Primi sei mesi di presidenza sulle “montagne russe” per Donald Trump, suggellati da un gran finale: la notizia di un secondo colloquio “segreto” con il capo del Cremlino Vladimir Putin, a margine del G20 di Amburgo, andato avanti per un’ora ma di cui non c’è traccia nei verbali dell’amministrazione.
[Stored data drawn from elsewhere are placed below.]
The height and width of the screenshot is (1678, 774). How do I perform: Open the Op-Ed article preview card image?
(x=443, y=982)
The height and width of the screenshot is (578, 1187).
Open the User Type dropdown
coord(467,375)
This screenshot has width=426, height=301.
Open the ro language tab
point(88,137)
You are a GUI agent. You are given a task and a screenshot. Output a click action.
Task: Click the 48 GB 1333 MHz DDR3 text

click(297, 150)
E se la Russia è stato il leitmotiv dei primi 6 mesi di presidenza ed è facile prevedere che lo sarà anche nei prossimi, Trump ne esce malconcio anche sul fronte legislativo.
Il collasso in Senato della riforma della Sanità per rimpiazzare l’Obamacare è una clamorosa debacle politica per “The Donald” che ne aveva fatto un mantra elettorale e che è stato tradito dal suo partito, quello repubblicano, che controlla sia Camera e sia Senato.
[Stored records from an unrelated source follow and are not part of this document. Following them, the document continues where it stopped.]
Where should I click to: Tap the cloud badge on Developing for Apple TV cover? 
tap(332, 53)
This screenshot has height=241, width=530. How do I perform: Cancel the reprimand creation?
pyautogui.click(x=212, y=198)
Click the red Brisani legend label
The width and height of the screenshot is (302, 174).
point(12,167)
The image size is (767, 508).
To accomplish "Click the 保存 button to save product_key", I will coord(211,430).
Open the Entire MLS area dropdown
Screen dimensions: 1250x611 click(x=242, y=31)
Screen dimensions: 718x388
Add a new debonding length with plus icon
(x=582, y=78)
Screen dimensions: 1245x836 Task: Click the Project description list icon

Trump, sempre più accerchiato dalle indagini sul Russiagate, ha archiviato il suo primo semestre alla Casa Bianca con indici di popolarità in picchiata (lo sostiene il 36% degli americani, secondo Washington Post-Abc, contro il 42% di aprile), alla pari con Gerald Ford, il presidente che sostiuitì Richard Nixon, costretto alle dimissioni nell’agosto del 1974 perché travolto dallo scandalo Watergate.
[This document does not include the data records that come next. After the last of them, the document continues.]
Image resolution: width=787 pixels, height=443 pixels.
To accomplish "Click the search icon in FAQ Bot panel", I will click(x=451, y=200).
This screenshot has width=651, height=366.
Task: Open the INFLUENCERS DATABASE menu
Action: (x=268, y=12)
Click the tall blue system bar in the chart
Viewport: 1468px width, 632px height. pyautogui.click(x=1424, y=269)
Non è cosa di tutti giorni ritrovarsi al centro dell’indagine di un procuratore speciale a soli sei mesi dall’insediamento. Nixon era al suo secondo mandato. Trump, che ha tenuto una sola vera conferenza stampa alla Casa Bianca da quando è stato eletto dichiarando guerra ai media e prediligendo Twitter, ha sostenuto di aver superato i suoi 6 predecessori per numero di provvedimenti legislativi fatti approvare in 6 mesi: 42 ha detto, “un po’ meno di Roosevelt che però aveva una Depressione da gestire”.
Ma le cose non stanno esattamente così. Jimmy Carter firmò 70 leggi nei suoi primi 6 mesi e Bill Clinton 50. Barack Obama si è fermato a quota 39, ma tra i provvedimenti firmati figurano il salvataggio di Wall Street, l’estensione della copertura sanitaria per i bambini, la parità salariale per le donne. Quindici dei provvedimenti approvati da Trump non sono che una revisione delle regolamentazioni dell’era Obama che è determinato a smantellare mentre 14 riguardano il cerimoniale.
Il “muslim ban” è stato bloccato dai giudici e poi solo parzialmente riabilitato dalla Corte Suprema in attesa della pronuncia definitiva ad ottobre. Non ci sono nuovi fondi per il decantato muro al confine con il Messico, la riforma fiscale è allo stato embrionale, le proposte per il rilancio delle infrastrutture è nel limbo. Aveva promesso di cancellare l’accordo sul nucleare iraniano e ne ha certificato per due volte il rispetto dei termini da parte di Teheran.
L’unica operazione che gli è davvero riuscita fino a questo momento, oltre ad aver annunciato il ritiro dagli accordi sul clima di Parigi, è la nomina del giudice conservatore Neil Gorsuch alla Corte Suprema. E’ una carica a vita e Gorsuch, con i suoi 49 anni, è destinato a far pesare la sua voce a lungo. La Corte Suprema è l’organismo che più di ogni altro scolpisce i tratti della società americana. I nove giudici della più alta corte Usa emettono le sentenze congiuntamente, a maggioranza. Con due altri due giudici verso la pensione, il conservatore moderato Anthony Kennedy (spesso vicino alle posizioni dei democratici) e l’icona liberal Ruth Bader Ginsburg, Trump ha l’opportunità di nominare altri due giudici conservatori, garantendo loro la maggioranza (5 a 4) alla Corte Suprema per decenni.